Al TAR di Lecce la prima udienza contro l’AIA di Acciaierie d’Italia
Il 27 gennaio 2026, presso il Tribunale Amministrativo Regionale di Lecce, sarà celebrata la prima udienza relativa al ricorso contro l’Autorizzazione Integrata Ambientale (AIA) rilasciata dal Ministero dell’Ambiente nel luglio scorso, che consente il prosieguo delle attività produttive presso Acciaierie d’Italia.

La notizia è contenuta in un comunicato diffuso dall’associazione Genitori Tarantini, da cui sono tratte le informazioni qui riportate.
Un ricorso nato dal basso
Il ricorso è stato reso possibile grazie a una raccolta fondi promossa da varie realtà associative.
Il totale raccolto ammonta a 31.840,15 euro, una somma raggiunta esclusivamente grazie al contributo dei cittadini di Taranto.
Un dato che, come sottolinea l’Associazione Genitori Tarantini, testimonia una forte volontà di partecipazione civica e di assunzione diretta di responsabilità da parte della comunità locale.
Il ruolo degli avvocati
A tutelare i ricorrenti saranno gli avvocati Maurizio Rizzo Striano, Michele Macrì e Michele Carducci, che hanno scelto di assistere i promotori del ricorso a titolo gratuito.
Un impegno che l’Associazione Genitori Tarantini definisce fondamentale e verso il quale esprime una profonda gratitudine, riconoscendo il valore umano e civile dell’azione legale intrapresa.
L’assenza del Comune di Taranto
Nel comunicato si ricorda come il ricorso non abbia ricevuto il sostegno del Sindaco di Taranto, né della maggioranza del Consiglio comunale.
Nell’ottobre 2025, l’amministrazione comunale ha motivato la rinuncia all’azione legale richiamando ragioni di natura economica.
Secondo tale posizione, un’eventuale soccombenza al termine del giudizio avrebbe potuto comportare un dispendio di risorse finanziarie per l’ente locale.
La scelta di cittadini e associazioni
Di parere opposto sono stati invece molti cittadini di Taranto, le realtà associative e il sindacato LMO, che hanno ritenuto che ne valesse la pena, decidendo di procedere autonomamente.
Al di là degli esiti finali del processo, l’Associazione Genitori Tarantini sottolinea il valore di questa scelta, che punta a tutelare il diritto alla salute e alla giustizia ambientale.

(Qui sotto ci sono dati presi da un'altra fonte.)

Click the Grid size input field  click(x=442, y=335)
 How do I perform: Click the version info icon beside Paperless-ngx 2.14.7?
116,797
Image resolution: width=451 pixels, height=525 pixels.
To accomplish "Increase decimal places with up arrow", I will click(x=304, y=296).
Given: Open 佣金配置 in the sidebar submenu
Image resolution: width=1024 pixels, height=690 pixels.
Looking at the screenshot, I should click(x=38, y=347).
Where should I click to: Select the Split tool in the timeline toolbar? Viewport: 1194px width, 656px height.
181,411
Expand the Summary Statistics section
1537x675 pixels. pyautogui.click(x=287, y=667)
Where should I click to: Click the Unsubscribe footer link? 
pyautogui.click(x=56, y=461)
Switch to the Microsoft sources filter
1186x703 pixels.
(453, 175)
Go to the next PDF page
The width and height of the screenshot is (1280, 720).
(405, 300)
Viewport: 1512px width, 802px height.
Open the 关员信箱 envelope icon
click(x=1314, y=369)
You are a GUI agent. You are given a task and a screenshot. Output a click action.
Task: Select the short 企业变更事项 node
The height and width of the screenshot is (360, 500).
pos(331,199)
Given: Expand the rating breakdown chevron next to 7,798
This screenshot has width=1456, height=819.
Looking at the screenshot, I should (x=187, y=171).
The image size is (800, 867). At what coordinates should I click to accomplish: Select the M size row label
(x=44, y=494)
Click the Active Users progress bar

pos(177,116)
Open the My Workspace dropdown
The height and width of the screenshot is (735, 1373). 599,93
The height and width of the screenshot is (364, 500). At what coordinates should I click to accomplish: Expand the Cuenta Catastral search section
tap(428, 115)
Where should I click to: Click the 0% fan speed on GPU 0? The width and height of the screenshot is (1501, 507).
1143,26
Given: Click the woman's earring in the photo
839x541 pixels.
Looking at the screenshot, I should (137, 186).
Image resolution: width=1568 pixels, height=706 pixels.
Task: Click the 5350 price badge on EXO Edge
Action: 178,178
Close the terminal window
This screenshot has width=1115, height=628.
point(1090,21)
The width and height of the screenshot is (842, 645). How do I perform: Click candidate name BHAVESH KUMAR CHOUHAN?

Il 27 gennaio 2026 sarà dunque una data significativa, non solo sul piano giudiziario, ma anche su quello civico e collettivo.
Glossario essenziale
AIA – Autorizzazione Integrata Ambientale
Provvedimento che autorizza il funzionamento di impianti industriali complessi, fissando limiti e prescrizioni ambientali.
Acciaierie d’Italia
Società che gestisce lo stabilimento siderurgico ILVA di Taranto.
Ilva
E' uno stabilimento siderurgico composto di cinque altoforni di cui solo uno attualmente è in funzione per ragioni tecniche e di mercato. E' stato costruito a Taranto a pochissima distanza dalle case del quartiere Tamburi. In origine si chiamava Italsider. Oggi gli impianti dello stabilimento ILVA sono custoditi da ILVA a.s., che ne ha la proprietà, mentre la gestione produttiva è affidata ad Acciaieria d'Italia.
Ricorso al TAR
Azione legale contro un atto della pubblica amministrazione ritenuto illegittimo.
TAR – Tribunale Amministrativo Regionale
Organo della giustizia amministrativa competente sui ricorsi contro la pubblica amministrazione.
Soccombenza
Esito sfavorevole di un giudizio, che può comportare il pagamento delle spese processuali.